I need help/ideas about what I can use for de-noising audios so I can improve the model accuracy. I have already tried RNNoise, model output for some audios gets better and for some it gets worse(which is not helping). So, can you guys suggest anything else that I can do? It’ll be really helpful.

Following are the details I’m working with:
Acoustic Model : 0.7.1 released by Mozilla
Scorer : Custom
Data : Conversational data. Customer support.

I am splitting the audio call into smaller chunks using VAD and those audio chunks are then fed to the model. What I’ve observed is that the model does good when the audio duration is not very high. So I am hoping that if I can de-noise, that will probably help me more with longer audio files but I am not sure where to start. Thanks!

Bad data will lead to bad results, not much you can do about it.

But are you using the standard English release to recognize phone calls? That’s usually not too good.

1 Like

Just an idea but you could denoise all your training data, as sort of data augmentation.
Then you retrain with both, original and denoised data.
You should do the same with all new incoming data.
This trains your model to be robust to both, original and cleaned data.

If you have already enough labelled noisy data, you could also try just training with the noisy data without any denoising. The network should figure it out alone; but it’s always a matter of the amount of training data.

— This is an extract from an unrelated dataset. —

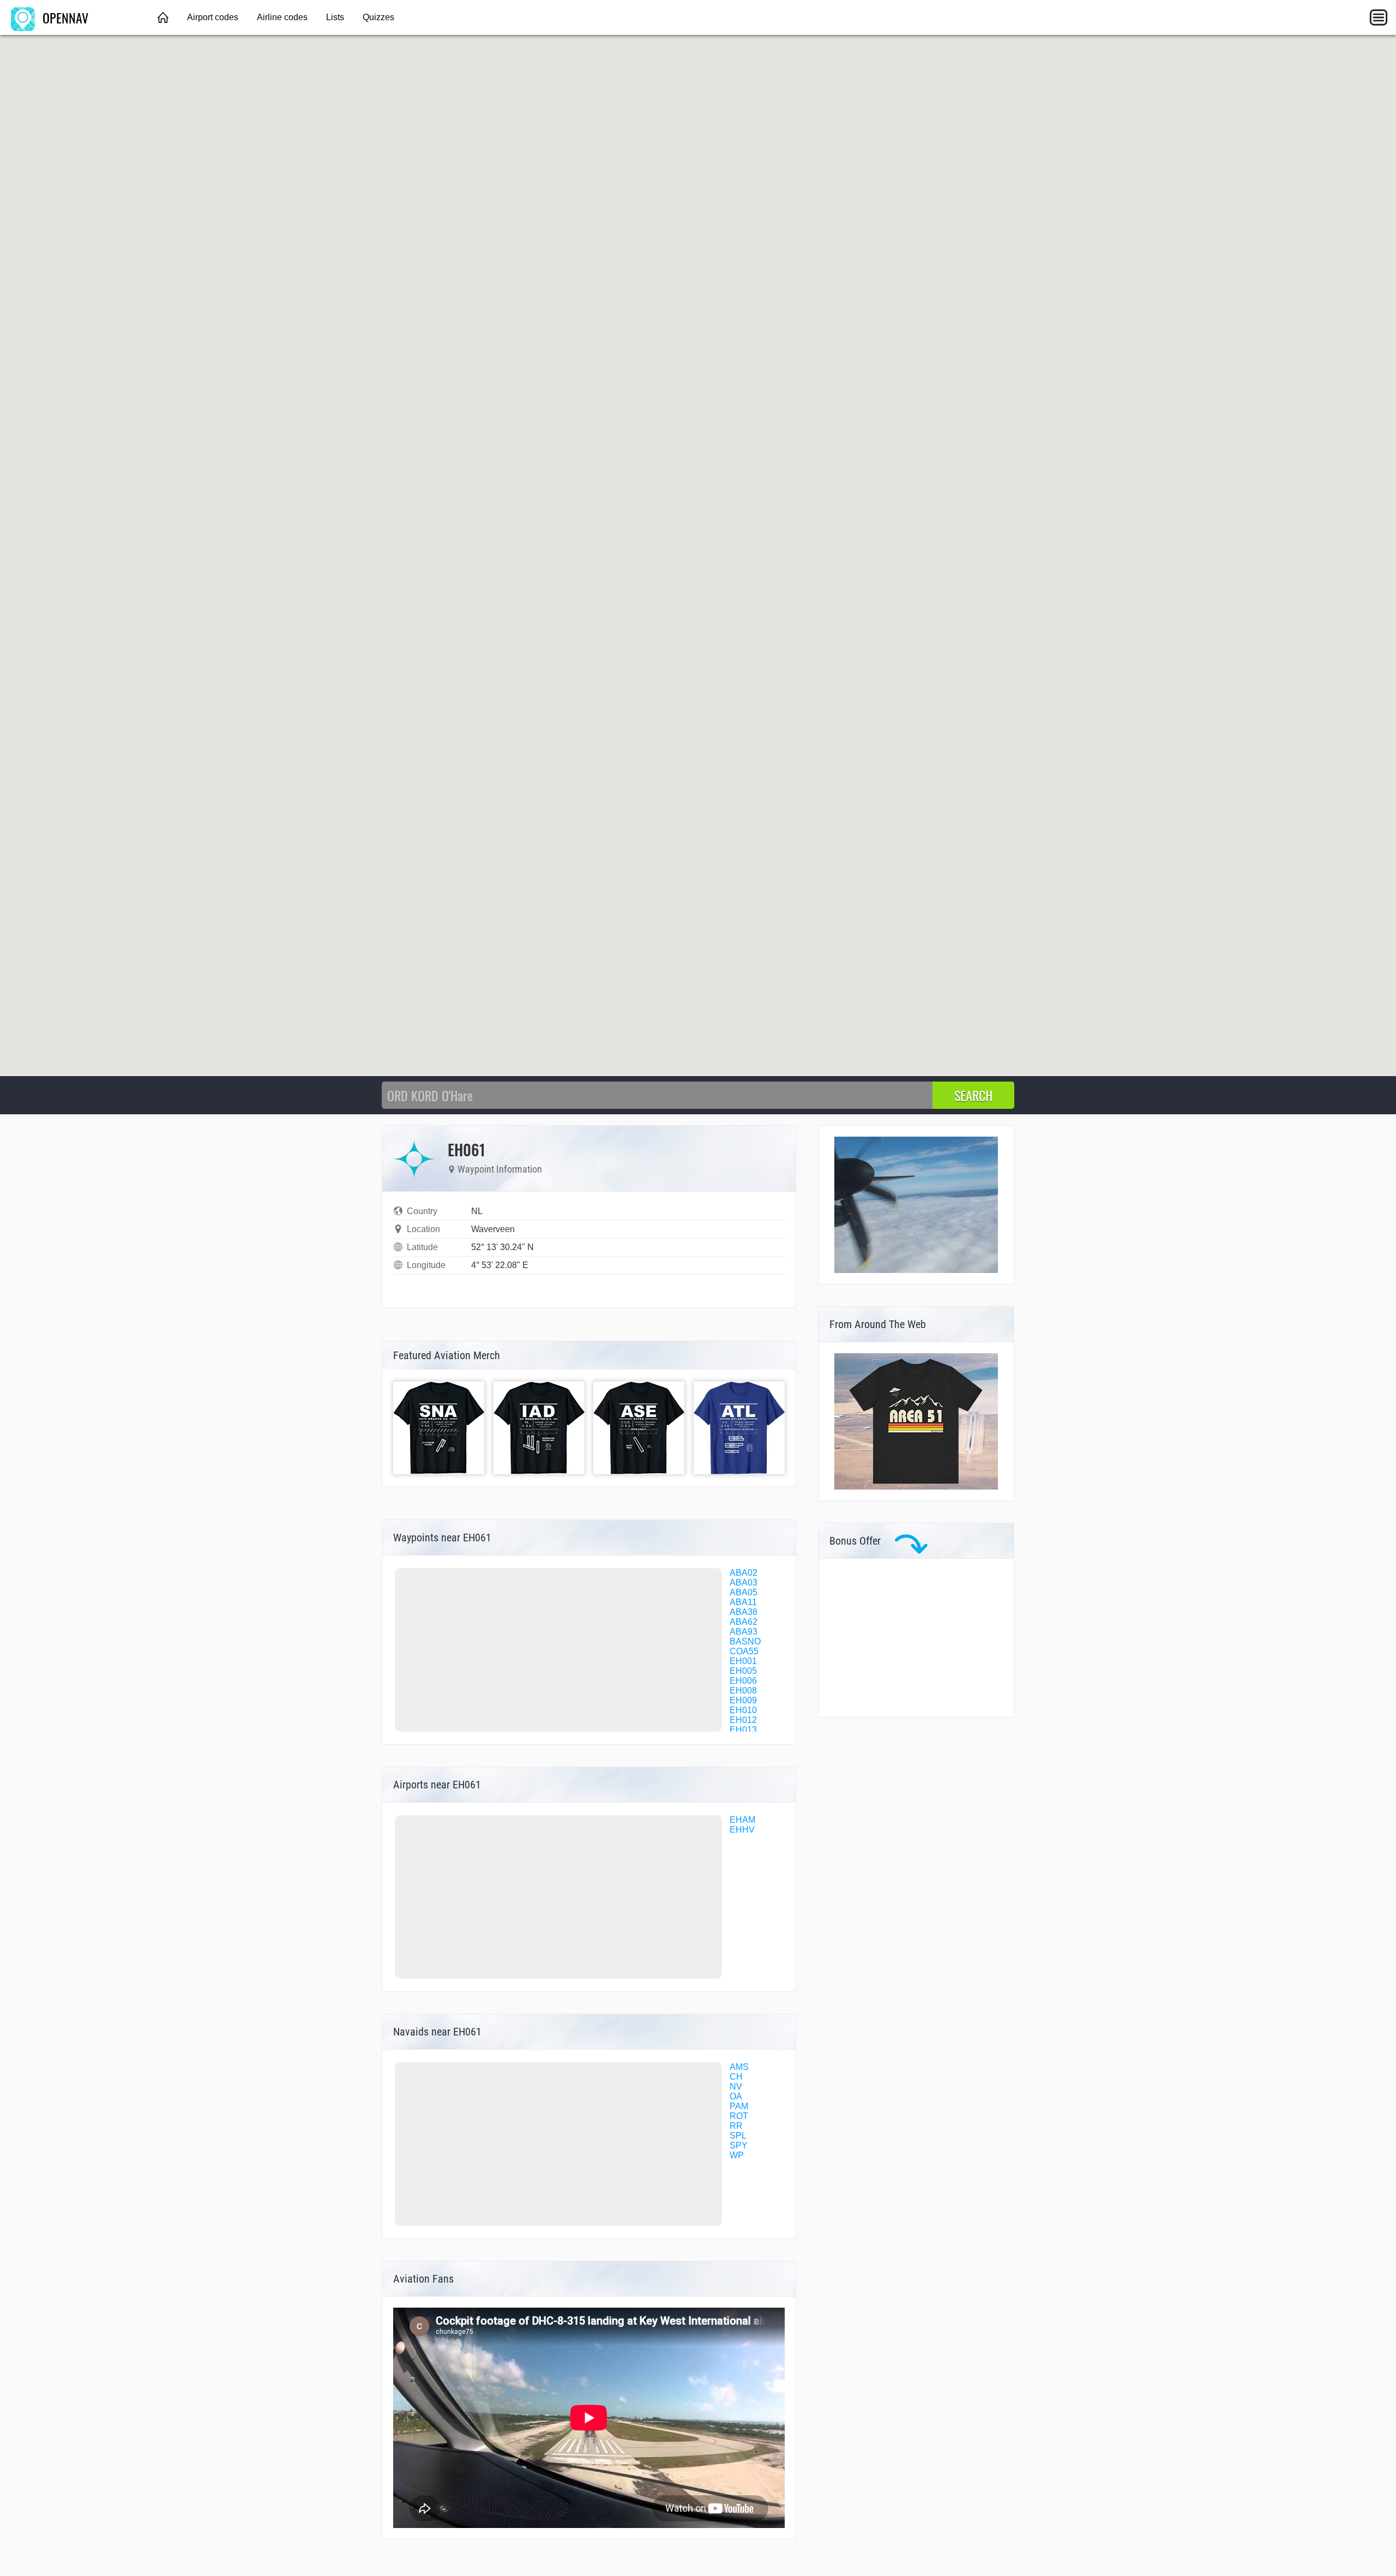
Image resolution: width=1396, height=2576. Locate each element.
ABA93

Hello, yes I am using standard English release. What I am trying to figure out is if de-noising of a longer chunk can help me with longer audio inputs. But what I am seeing is, denoising does correct some words but it also causes a few(originally correct words) to be wrongly predicted. So overall gain in accuracy gets diminished.

Thanks. That looks like something I can try. Also, what I am thinking of is getting the longer audio chunks(that aren’t doing well) and train the model released by Mozilla using those.

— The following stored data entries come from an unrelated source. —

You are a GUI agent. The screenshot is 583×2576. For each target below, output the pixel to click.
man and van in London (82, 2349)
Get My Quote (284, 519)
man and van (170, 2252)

How long are your longer chunks on average?

For inference, I do filtering on my input data. I experimented with denoising (RNNoise) and found it to be slow and not provide much improvement. It does improve, but normalizing led to the best improvement in accuracy. After that, high-pass and low-pass filters are nearly cost-free and showed very slight improvements as well. The order of filtering also has an effect.

1 Like

Hi, >10 sec. And the results I get are not totally wrong. It’s like:

The words enclosed in [ ] are predicted wrong, I have mentioned the correct word along side the wrong word.

[digit]try pushing any buttons on the side and see if for any light comes up on the [keep or]keypad if you hear a beep [on]tone out of it. yes there is a [bed]beep. i have light flashing.

There are other cases as well, where the words don’t make sense. But those are mostly longer audios. In shorter audios, generally it makes good sense when you read the prediction.

Hi, thanks for sharing. Can you share your code snippet, if possible?

I was surprised by how much better my WER got after I tuned my microphone. Make sure it isn’t getting distorted by being set too high. I’m on UBUNTU, and I played around with PulseEffects web RTC settings. Those can really help.

1 Like

(uses and
I ended up running through maybe 1/4 of the total possible combinations to see what worked best for me.


Thanks! Using recorded audios right now but will keep in mind when I switch to streaming.

I’ll check this out and will also post here, the approach that helped me the most.

Hello All. For users, who are working on audio denoising/noise reduction, please check this out. This denoiser released by facebook.

After the environment is set up, this is code that I used:

python -m denoiser.enhance --dns64 --noisy_dir=<path to the dir with the noisy files> --out_dir=<path to store enhanced files>

I tried it out and the noise reduction is more prominent than RNNoise, at least it was on the data I tested it on. Hope it helps!

1 Like

Yes, fbr-denoise is very good, but is also demanding high cpu resources compared to RNNoise.